ところが痛風の原因である高尿酸血症は、食生活より遺伝子変異の影響の方が大きいことがわかってきた。
ニュージーランド・オタゴ大学の研究者らは、米国の五つの集団研究から痛風と食生活、遺伝子変異との関連について統合解析を実施。対象は、18歳以上のヨーロッパ系米国人1万6760人(男性8414人、女性8346人)で、腎機能障害や痛風の病歴を持たず、高尿酸血症の治療薬や利尿薬を飲んでいない人々だ。
血中尿酸値と遺伝的なプロフィル、そして食生活との関連を分析した結果、血中尿酸値の高さに関連する食べ物として、ビール、リキュール類、ワイン、ジャガイモ、家禽類(鶏肉など)、ジュース類、肉類(牛・ブタ・ラム)の7種類が特定された。
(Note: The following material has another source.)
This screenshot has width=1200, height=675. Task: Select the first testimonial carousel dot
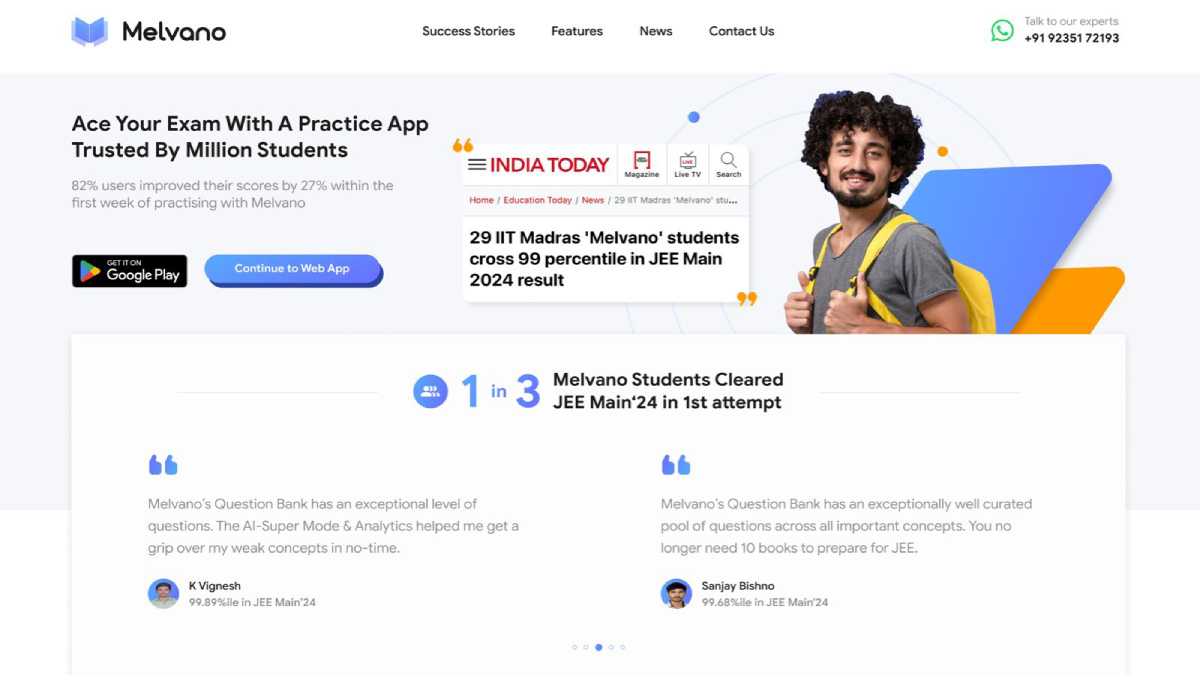pyautogui.click(x=574, y=647)
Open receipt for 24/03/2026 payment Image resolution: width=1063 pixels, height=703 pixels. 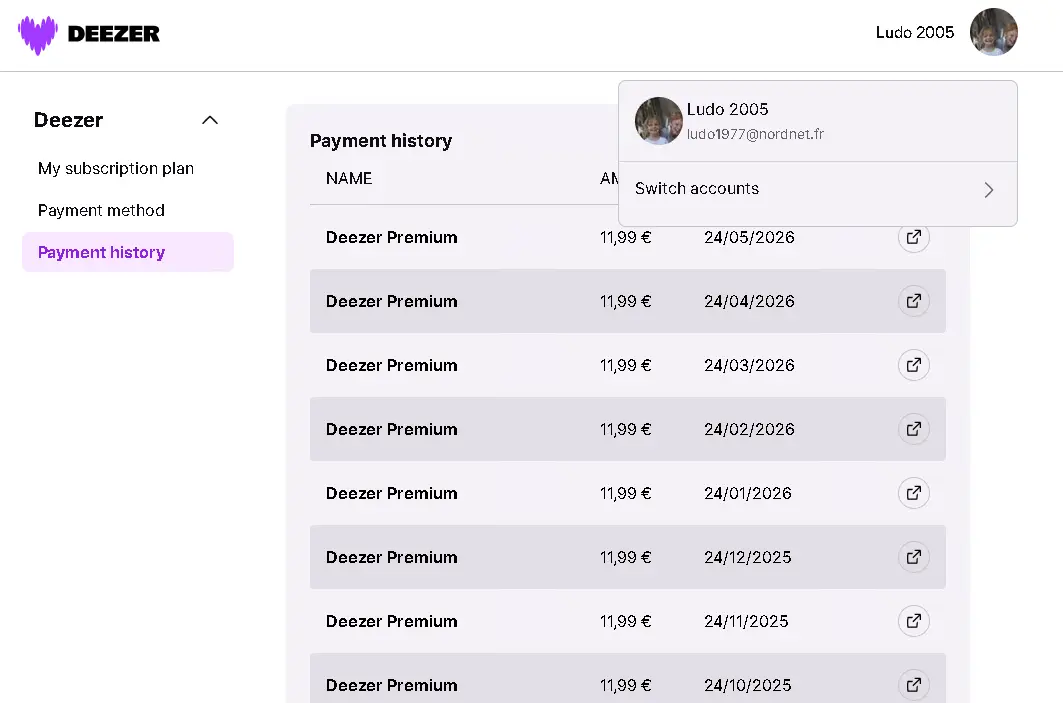point(913,365)
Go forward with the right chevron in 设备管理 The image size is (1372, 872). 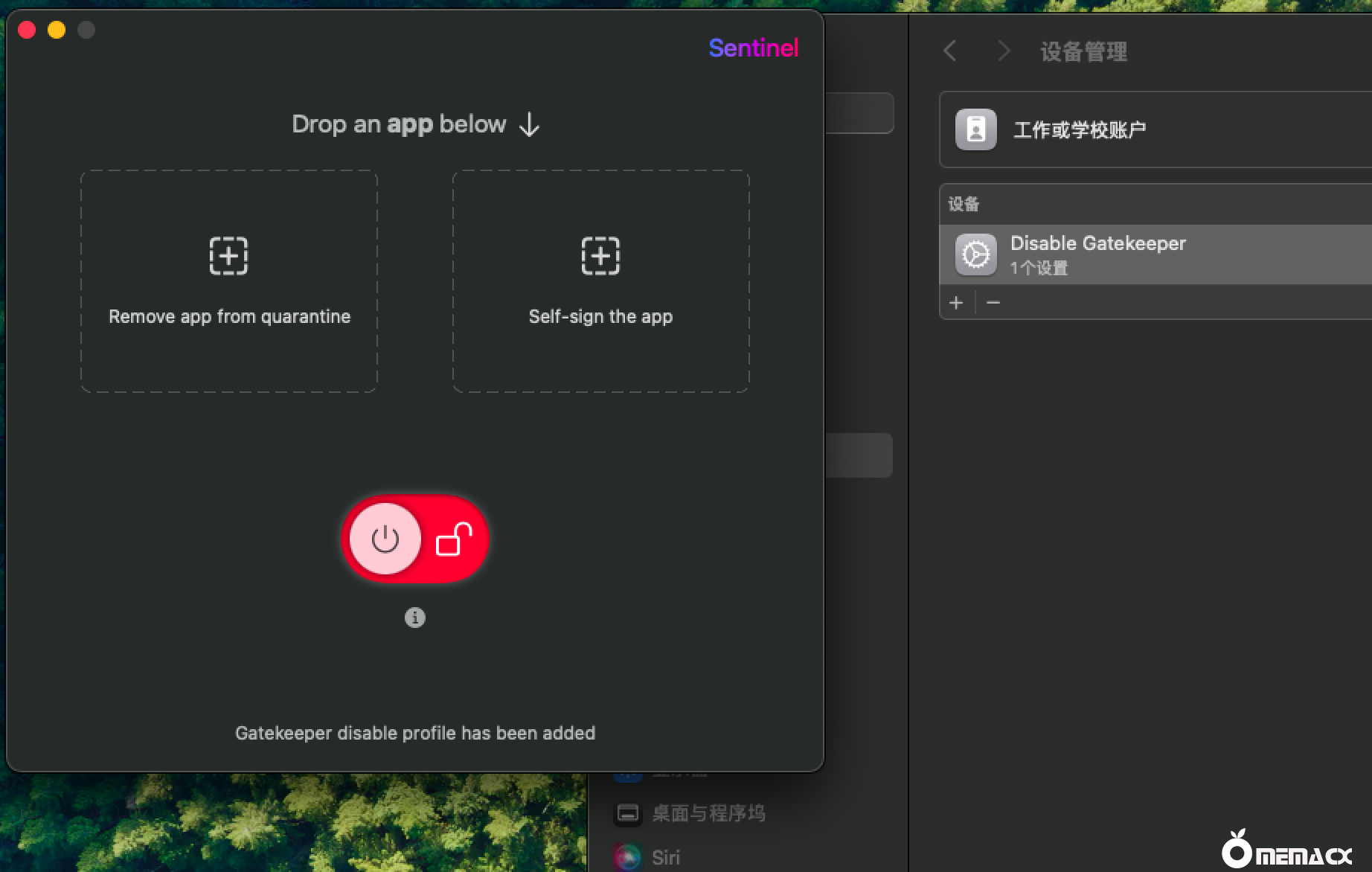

しかし、これらの食品単独での血中尿酸値への影響は、1%にも満たなかったのである。多少なりとも影響が認められたのはビールなど酒類だった。
ちなみに血中尿酸値を下げる食べ物は、卵、ピーナツ、シリアル、スキムミルク、チーズ、全粒粉のパン、マーガリン、非かんきつ系の果物だったが、こちらの影響度も1%未満だった。
対照的に、高尿酸血症をもたらす遺伝子変異の影響は、23.9%とはるかに大きいことが示された。研究者は「高尿酸血症は食事より遺伝子変異の影響によることを示した初めての試験」としている。
尿酸に関係する遺伝子変異は、一つ一つの影響は小さいが、発現頻度が高いものが多い。日本人の例では、20代の若さで痛風を発症する人のおよそ9割が、尿酸を体外に排出する輸送体の「ABCG2」に遺伝子変異を持つ。変異による排出機能の低下から、20代以前の痛風リスクは正常な人の二十数倍、全年齢を通じても3~10倍は高いといわれている。
痛風持ちでも食べ物にあまり神経質になる必要がないのは朗報だが、2親等以内の血族に痛風患者がいる方は、まず大量飲酒を避け、薬物療法も視野に入れたい。